Esta vez no cabía la menor duda: ni más ni menos que un cerdo, y sintió que sería de todo punto absurdo seguir cargando con él.

Así que dejó la pequeña criatura en el suelo, y se sintió muy aliviada al verla alejarse al trote con tranquilidad hacia el bosque. «Si hubiera crecido —se dijo a sí misma—, habría sido un niño horriblemente feo; pero creo que resulta un cerdo bastante apuesto». Y se puso a pensar en otros niños que conocía, a los que no iría nada mal convertirse en cerdos, y estaba justo diciéndose «si uno tan solo supiera la manera adecuada de transformarlos...» cuando se llevó un pequeño sobresalto al ver al Gato de Cheshire sentado en la rama de un árbol a pocas yardas de distancia.

El Gato se limitó a sonreír cuando vio a Alicia. Parecía de buen carácter, pensó ella: aun así, tenía unas uñas muy largas y una dentadura muy abundante, por lo que sintió que debía ser tratado con respeto.
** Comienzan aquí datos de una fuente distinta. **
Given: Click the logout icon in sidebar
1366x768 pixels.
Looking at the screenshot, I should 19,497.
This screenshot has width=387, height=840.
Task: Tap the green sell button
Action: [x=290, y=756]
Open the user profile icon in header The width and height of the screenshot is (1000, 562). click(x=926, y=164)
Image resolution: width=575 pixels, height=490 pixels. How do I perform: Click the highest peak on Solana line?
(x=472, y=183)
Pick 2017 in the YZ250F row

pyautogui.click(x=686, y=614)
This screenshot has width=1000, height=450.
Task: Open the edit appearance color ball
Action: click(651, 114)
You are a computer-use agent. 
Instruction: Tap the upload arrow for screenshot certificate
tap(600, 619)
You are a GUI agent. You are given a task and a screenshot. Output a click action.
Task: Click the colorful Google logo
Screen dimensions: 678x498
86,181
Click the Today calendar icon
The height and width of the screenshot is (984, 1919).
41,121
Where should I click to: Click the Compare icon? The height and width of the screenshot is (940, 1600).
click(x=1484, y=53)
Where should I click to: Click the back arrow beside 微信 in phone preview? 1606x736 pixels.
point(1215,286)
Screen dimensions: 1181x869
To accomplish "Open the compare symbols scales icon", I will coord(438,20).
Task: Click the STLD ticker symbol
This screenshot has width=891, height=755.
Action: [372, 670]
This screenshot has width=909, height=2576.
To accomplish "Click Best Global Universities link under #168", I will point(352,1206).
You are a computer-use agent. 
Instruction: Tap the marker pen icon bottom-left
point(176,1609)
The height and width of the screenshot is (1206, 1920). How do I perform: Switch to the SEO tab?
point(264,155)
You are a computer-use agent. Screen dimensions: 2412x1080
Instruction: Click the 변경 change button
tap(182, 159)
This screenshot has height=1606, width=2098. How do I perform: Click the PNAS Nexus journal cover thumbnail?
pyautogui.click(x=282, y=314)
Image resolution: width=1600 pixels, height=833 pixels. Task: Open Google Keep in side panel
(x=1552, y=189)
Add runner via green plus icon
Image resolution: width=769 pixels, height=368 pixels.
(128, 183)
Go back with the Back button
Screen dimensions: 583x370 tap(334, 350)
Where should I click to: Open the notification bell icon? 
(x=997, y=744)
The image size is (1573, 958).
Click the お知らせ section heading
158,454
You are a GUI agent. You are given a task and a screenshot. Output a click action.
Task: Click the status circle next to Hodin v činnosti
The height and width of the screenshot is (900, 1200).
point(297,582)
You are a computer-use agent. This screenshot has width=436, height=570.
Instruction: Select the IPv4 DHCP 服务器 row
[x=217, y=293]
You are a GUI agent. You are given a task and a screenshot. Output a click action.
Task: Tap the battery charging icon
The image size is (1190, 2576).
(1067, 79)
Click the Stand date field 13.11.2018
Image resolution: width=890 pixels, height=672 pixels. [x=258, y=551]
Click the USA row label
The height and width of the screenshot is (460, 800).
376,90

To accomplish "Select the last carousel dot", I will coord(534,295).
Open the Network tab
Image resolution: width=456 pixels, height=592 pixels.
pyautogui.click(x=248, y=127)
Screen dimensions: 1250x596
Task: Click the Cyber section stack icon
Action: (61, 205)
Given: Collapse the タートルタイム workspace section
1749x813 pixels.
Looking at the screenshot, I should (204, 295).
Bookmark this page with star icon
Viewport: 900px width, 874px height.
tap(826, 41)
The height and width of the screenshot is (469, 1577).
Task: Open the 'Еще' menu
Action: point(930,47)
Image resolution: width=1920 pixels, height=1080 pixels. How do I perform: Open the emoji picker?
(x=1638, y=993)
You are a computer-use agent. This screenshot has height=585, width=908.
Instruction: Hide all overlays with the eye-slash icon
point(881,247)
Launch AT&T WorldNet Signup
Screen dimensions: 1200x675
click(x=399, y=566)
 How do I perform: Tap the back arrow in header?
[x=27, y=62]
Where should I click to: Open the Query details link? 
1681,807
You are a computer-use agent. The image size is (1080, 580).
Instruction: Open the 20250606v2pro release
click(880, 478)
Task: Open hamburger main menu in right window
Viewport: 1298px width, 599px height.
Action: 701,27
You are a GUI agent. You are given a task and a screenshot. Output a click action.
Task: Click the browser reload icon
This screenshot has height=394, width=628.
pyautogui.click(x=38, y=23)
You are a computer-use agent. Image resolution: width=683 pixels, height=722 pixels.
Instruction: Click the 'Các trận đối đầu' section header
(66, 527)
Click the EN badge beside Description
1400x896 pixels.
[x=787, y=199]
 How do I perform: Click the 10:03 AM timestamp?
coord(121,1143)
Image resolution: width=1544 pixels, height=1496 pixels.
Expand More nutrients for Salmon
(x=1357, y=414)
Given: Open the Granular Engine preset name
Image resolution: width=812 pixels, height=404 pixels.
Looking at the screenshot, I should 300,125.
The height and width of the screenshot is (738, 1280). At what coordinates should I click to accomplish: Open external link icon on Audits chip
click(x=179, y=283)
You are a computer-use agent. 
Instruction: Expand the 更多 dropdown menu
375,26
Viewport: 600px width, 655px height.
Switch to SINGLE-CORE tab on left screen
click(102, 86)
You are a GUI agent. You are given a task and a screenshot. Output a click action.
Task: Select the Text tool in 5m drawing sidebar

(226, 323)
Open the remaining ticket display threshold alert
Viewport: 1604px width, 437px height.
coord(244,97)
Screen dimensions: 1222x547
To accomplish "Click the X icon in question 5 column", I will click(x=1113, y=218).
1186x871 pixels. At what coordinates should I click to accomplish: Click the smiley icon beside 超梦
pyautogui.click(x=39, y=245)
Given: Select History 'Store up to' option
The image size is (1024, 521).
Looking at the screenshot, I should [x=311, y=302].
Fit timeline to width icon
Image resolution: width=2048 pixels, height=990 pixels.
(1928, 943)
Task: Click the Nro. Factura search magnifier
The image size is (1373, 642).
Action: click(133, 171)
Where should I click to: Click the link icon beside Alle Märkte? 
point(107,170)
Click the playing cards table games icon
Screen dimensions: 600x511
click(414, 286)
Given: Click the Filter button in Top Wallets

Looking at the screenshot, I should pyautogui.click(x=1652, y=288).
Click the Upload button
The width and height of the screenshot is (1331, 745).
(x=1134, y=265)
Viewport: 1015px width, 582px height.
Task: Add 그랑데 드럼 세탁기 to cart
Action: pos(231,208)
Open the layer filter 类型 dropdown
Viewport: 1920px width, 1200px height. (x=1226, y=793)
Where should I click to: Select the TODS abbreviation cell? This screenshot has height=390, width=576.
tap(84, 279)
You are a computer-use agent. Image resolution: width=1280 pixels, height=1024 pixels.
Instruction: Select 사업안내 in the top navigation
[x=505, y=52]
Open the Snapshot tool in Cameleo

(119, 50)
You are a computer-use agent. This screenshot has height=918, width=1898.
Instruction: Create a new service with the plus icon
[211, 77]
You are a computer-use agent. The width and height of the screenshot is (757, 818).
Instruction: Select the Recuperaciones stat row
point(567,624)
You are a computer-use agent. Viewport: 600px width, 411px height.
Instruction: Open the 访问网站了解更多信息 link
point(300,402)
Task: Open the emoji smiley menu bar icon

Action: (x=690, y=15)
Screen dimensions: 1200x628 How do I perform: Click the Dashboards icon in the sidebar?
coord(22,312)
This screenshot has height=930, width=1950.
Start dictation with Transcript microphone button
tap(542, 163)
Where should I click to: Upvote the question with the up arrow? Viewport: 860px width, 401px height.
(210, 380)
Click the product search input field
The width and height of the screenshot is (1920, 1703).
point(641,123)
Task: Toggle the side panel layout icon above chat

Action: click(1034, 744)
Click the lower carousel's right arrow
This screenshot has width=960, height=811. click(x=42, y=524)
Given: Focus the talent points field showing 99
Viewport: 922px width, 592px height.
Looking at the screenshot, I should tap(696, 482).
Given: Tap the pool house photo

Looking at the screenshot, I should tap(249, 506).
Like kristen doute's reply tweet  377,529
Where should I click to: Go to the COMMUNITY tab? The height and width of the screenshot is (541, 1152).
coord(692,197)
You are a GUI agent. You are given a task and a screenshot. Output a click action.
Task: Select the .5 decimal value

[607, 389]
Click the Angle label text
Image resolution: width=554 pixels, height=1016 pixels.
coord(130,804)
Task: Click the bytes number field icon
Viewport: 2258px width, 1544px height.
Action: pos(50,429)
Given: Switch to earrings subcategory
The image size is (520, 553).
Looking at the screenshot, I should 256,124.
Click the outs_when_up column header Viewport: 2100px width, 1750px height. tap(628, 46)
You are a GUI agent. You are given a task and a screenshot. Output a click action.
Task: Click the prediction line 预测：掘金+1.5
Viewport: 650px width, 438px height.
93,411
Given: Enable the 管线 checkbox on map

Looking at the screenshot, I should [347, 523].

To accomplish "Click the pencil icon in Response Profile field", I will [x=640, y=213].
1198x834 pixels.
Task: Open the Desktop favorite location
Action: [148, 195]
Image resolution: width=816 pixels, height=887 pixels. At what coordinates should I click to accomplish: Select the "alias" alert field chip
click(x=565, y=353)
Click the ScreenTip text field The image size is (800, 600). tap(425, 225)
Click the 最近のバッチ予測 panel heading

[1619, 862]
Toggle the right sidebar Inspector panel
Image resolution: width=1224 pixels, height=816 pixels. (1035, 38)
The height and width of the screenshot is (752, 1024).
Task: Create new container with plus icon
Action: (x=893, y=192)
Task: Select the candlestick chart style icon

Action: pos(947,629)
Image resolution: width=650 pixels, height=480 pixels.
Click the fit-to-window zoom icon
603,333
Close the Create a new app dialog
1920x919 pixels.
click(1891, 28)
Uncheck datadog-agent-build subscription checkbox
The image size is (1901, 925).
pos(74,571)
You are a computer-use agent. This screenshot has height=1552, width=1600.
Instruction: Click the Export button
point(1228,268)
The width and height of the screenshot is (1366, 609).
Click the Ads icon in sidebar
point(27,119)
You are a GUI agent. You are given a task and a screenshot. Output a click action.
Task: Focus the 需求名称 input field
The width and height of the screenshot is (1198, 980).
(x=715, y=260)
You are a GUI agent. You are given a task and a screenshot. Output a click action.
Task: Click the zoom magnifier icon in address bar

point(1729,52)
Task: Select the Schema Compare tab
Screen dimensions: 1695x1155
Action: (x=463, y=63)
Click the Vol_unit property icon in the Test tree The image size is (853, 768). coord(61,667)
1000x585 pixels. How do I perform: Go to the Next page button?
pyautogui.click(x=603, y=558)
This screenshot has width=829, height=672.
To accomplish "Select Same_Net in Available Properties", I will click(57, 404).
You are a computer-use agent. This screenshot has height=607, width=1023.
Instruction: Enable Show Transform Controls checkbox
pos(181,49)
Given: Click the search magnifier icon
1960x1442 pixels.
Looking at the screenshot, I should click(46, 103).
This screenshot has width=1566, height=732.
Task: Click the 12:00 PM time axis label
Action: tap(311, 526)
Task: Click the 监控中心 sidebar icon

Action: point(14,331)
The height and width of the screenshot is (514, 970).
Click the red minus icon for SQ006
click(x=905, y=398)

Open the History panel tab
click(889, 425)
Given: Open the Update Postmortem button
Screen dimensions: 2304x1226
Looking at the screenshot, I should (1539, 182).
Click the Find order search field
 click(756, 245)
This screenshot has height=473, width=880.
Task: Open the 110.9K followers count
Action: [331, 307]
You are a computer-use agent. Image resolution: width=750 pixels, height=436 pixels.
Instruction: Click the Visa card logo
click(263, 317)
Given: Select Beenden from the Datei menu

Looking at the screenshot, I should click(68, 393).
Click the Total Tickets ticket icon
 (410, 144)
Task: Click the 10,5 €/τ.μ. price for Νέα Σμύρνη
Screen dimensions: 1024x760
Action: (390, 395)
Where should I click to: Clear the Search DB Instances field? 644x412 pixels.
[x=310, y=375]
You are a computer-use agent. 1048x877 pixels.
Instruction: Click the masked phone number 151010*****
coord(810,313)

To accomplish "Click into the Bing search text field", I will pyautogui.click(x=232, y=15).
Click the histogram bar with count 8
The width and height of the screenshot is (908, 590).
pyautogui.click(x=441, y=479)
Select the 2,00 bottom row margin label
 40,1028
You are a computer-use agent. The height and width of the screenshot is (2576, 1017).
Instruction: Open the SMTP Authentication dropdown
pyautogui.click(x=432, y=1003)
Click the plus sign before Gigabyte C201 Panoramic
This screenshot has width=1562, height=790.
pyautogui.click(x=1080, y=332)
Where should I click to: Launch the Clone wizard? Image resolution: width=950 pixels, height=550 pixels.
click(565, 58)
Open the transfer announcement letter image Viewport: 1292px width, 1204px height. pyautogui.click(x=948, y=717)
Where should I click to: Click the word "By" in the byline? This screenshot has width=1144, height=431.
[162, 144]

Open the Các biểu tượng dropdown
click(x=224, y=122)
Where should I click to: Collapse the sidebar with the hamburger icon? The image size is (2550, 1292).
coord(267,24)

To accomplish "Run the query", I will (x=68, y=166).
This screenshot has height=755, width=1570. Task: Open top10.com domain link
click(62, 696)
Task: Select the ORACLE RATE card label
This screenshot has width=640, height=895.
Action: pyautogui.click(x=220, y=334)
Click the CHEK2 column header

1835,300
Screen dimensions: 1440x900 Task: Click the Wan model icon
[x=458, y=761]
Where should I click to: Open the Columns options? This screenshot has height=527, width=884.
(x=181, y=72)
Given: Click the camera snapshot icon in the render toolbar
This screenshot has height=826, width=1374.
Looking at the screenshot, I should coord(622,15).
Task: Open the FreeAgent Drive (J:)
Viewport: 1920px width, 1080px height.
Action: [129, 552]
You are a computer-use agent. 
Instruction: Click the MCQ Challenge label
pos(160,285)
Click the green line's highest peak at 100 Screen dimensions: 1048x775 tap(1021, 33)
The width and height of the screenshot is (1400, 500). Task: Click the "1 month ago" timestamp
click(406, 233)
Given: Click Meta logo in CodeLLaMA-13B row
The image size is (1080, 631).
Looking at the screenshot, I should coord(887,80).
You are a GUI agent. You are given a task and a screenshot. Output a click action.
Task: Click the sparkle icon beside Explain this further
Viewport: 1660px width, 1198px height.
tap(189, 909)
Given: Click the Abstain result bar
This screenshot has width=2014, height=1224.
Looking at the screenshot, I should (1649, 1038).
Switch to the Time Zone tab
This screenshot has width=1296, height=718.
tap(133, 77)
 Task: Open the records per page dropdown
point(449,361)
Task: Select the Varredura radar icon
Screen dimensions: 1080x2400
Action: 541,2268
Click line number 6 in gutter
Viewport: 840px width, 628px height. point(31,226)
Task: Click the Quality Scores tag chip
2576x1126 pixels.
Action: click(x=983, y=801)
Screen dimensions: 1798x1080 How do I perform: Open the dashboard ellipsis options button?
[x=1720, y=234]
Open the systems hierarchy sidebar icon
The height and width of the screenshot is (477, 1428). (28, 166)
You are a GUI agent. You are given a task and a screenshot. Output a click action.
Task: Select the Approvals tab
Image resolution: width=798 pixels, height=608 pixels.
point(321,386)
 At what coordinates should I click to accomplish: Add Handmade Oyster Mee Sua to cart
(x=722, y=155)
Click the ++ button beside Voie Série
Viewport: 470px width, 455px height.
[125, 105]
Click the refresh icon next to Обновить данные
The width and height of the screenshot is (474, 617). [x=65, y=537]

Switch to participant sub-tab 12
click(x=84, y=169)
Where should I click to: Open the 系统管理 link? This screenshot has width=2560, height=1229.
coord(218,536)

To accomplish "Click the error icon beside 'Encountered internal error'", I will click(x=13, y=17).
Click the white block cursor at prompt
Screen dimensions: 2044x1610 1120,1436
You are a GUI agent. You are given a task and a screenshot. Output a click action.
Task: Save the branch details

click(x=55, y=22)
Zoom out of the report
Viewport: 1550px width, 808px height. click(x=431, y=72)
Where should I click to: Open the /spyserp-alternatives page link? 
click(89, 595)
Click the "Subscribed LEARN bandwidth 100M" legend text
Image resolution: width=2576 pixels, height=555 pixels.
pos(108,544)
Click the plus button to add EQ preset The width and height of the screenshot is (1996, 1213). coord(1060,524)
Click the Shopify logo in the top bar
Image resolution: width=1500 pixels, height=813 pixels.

—Gato de Cheshire —empezó, con bastante timidez, ya que no sabía en absoluto si le gustaría el nombre; sin embargo, este solo sonrió un poco más ancha—. «Vaya, por lo menos está contento», pensó Alicia, y continuó: —¿Podría decirme, por favor, qué camino debo seguir desde aquí?

—Eso depende en gran medida de a dónde quieras llegar —dijo el Gato.

“No me importa mucho el dónde...”, dijo Alicia.

“Entonces no importa qué camino tomes”, dijo el Gato.

—con tal de llegar a alguna parte —añadió Alicia a modo de explicación.

“Oh, seguro que lo haces —dijo el Gato—, con tal de que camines lo suficiente”.

Alice sintió que esto no se podía negar, así que probó con otra pregunta. —¿Qué clase de gente vive por aquí?